# Penofin's Marine Oil



## NEPS.US (Feb 6, 2008)

New mahogany decking with two coats of Penofin's Marine Oil transparent natural brushed on with about one week between coats. 

2 Separate decks. 

Great product and very easy to apply.

Decks are dry in pics. 

Thanks for the recommendation VP!


----------



## RCP (Apr 18, 2007)

Gorgeous!


----------



## Schmidt & Co. (Nov 6, 2008)

Great job Chris, that looks fantastic!


----------



## KLaw (May 8, 2009)

Looks good - dude.


----------



## straight_lines (Oct 17, 2007)

Sweet indeed.


----------



## vermontpainter (Dec 24, 2007)

There's nothing like an oiled mahogany deck.


----------



## ewingpainting.net (Jun 2, 2008)

Looks great! Natural wood work is so rewarding when done right.


----------



## Different Strokes (Dec 8, 2010)

Looks great Neps, actually I think it was a post of yours that put a bug in my ear about Penofin. I just finished a strip and refinish of about 50 mahogany doors using the Brazilian Rosewood Oil. Great product!:thumbsup:


----------



## daArch (Mar 15, 2008)

Well, we've seen the garage floor, and now the F-ing BEAUTIFUL deck, now, as the OTHER Chris says, "Can we see pics of the inside of the house next?"

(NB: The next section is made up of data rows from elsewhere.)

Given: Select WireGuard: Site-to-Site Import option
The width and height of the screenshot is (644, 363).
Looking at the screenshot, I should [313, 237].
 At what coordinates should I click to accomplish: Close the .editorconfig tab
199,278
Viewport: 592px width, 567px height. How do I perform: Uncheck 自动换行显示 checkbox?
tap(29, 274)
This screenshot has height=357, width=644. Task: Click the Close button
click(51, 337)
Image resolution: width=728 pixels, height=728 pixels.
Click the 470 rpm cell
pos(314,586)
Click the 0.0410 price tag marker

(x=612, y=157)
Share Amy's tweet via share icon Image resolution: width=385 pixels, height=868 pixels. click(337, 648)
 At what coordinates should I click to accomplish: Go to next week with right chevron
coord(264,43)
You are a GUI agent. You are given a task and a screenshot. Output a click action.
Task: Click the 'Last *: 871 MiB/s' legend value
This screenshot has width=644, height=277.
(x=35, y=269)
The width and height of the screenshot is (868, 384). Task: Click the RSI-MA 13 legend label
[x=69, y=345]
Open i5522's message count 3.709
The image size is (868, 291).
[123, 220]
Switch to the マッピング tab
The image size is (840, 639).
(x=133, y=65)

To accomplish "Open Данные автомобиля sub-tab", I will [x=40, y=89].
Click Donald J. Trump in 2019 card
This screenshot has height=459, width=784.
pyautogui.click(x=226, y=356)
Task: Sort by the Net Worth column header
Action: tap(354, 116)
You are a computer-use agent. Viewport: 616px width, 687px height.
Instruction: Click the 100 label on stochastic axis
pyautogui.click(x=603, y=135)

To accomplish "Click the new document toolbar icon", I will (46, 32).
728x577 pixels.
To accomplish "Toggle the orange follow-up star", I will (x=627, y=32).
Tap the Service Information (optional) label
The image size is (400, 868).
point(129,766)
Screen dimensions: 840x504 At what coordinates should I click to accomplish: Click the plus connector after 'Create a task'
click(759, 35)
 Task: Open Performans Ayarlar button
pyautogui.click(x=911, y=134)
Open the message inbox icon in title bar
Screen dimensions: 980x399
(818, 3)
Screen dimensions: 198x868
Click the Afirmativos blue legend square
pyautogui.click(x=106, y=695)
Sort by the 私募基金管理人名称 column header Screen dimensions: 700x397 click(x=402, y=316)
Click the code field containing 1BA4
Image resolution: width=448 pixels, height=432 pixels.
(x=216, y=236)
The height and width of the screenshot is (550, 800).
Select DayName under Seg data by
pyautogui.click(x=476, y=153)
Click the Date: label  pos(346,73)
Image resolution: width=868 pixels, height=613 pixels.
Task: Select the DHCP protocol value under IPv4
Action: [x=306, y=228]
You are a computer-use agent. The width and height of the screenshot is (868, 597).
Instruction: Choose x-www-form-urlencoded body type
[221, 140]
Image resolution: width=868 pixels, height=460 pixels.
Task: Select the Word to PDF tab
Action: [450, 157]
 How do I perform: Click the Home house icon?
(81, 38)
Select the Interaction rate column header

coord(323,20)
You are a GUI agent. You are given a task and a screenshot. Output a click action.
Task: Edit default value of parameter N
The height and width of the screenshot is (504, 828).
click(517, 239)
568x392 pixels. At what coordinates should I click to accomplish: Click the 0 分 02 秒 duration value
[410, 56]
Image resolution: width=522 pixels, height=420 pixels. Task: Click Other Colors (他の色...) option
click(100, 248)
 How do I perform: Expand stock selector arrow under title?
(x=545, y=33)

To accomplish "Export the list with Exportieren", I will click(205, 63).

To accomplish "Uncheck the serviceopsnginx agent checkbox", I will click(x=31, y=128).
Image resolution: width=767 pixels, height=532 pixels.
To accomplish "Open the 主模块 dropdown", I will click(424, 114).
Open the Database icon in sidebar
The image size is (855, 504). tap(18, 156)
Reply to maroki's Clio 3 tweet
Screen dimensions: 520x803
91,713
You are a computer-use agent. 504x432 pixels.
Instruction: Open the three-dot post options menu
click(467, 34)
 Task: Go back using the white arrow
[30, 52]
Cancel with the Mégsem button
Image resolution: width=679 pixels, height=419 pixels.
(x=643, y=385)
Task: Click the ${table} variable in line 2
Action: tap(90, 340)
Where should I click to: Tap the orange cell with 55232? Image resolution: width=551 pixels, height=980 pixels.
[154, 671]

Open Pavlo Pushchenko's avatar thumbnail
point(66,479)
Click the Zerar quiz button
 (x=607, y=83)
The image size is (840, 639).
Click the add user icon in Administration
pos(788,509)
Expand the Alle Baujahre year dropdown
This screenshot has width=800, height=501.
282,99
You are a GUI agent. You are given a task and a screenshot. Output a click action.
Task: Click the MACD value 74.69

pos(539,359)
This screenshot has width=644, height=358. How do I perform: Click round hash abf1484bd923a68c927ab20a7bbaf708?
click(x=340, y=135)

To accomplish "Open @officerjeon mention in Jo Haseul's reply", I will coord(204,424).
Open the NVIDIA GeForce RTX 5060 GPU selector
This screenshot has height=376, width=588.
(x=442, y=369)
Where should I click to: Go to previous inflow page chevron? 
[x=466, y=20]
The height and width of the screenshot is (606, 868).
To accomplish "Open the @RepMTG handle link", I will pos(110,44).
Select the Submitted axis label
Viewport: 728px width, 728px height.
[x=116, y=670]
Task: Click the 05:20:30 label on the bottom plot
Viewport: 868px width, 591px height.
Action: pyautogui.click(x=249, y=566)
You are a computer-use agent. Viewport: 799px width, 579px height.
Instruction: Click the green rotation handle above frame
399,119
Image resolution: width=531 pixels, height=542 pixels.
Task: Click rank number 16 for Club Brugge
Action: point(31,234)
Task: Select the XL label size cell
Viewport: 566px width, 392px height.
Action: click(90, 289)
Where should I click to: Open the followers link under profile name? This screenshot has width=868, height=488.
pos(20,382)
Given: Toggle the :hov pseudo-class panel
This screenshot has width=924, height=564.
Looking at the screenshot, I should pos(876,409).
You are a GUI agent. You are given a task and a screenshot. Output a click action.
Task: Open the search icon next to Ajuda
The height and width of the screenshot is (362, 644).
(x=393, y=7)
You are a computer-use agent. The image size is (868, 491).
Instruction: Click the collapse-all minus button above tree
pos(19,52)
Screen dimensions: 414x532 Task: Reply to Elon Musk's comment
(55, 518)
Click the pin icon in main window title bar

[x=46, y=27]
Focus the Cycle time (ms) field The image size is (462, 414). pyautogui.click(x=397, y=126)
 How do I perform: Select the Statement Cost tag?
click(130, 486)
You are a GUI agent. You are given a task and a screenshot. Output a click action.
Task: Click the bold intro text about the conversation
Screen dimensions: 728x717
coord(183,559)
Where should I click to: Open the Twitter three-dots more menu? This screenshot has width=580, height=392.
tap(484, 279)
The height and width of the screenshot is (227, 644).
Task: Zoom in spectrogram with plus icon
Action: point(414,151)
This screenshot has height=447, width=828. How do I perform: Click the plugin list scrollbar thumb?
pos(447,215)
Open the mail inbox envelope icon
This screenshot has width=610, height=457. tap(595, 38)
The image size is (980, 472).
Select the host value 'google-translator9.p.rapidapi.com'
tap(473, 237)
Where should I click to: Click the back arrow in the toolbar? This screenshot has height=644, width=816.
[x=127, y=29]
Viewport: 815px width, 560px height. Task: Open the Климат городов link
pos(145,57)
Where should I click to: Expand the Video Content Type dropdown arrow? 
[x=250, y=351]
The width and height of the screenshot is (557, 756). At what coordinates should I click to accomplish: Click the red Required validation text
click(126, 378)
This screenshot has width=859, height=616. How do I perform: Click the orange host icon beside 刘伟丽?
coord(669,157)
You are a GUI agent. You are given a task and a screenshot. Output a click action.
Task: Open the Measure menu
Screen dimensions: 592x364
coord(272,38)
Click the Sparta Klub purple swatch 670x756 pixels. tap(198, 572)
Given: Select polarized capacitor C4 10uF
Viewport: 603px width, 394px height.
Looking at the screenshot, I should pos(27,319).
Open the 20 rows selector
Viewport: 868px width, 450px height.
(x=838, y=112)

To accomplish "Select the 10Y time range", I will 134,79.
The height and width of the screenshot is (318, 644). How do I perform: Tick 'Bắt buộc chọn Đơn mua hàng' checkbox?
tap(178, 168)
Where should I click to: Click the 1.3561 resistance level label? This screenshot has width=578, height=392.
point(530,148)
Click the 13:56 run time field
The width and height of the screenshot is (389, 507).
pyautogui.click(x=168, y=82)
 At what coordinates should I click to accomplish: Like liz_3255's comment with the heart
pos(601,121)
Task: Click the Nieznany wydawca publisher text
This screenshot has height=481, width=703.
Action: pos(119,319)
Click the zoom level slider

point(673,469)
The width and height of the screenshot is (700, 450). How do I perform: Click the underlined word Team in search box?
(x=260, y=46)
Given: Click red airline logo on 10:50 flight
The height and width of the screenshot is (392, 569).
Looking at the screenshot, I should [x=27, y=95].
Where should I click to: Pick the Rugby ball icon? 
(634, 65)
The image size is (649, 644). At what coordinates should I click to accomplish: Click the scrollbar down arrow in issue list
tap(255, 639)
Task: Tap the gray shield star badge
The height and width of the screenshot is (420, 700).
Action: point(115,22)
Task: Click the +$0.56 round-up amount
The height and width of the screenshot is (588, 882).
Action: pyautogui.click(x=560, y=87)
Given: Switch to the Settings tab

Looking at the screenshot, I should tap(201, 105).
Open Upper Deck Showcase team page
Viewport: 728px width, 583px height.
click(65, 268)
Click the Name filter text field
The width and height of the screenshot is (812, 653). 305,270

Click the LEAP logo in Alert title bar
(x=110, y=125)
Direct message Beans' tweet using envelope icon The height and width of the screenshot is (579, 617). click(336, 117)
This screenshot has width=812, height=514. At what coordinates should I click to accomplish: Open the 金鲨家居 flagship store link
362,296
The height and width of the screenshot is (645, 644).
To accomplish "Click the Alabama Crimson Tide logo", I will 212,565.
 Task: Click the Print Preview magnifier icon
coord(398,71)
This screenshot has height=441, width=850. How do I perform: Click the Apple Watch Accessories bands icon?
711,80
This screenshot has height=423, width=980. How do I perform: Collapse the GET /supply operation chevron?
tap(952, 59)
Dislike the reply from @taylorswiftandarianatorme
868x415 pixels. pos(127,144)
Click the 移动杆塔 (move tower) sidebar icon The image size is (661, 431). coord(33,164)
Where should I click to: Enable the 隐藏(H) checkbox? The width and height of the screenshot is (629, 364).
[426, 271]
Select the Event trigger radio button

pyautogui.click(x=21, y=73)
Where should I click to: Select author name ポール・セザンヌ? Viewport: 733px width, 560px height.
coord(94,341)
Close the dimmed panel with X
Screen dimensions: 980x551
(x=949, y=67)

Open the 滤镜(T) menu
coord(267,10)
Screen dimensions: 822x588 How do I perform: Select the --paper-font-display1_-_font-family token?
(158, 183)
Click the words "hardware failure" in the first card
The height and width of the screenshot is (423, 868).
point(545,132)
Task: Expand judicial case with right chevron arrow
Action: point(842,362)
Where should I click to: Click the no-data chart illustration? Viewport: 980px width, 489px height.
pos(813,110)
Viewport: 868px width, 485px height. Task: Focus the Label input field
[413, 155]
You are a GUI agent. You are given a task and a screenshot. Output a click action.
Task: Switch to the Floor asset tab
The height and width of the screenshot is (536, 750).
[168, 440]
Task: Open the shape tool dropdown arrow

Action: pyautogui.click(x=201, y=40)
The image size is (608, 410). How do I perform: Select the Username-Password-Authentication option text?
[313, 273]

Do they need wallcovering? :thumbup:


----------



## NEPS.US (Feb 6, 2008)

daArch said:


> Well, we've seen the garage floor, and now the F-ing BEAUTIFUL deck, now, as the OTHER Chris says, "Can we see pics of the inside of the house next?"
> 
> 
> 
> ...


 

3 separate houses.

I've posted pics of these interiors. 

As soon as I get a whiff of a paper upgrade you will be my first call!


----------



## HeadHoncho (Apr 17, 2007)

Great job on the deck! Looks awesome Neps


----------



## daArch (Mar 15, 2008)

I was just admiring these pix again, and it looks like this one










is on a golf course. Which makes me, the consumate wise-ass, wonder if Diversers should include a clause in his worker's manual about playing a round while on the clock .............................

Oh the things we did when we were young....................


----------



## NEPS.US (Feb 6, 2008)

HA! I dont think they would allow us on this one Bill!


----------



## daArch (Mar 15, 2008)

NEPS.US said:


> HA! I dont think they would allow us on this one Bill!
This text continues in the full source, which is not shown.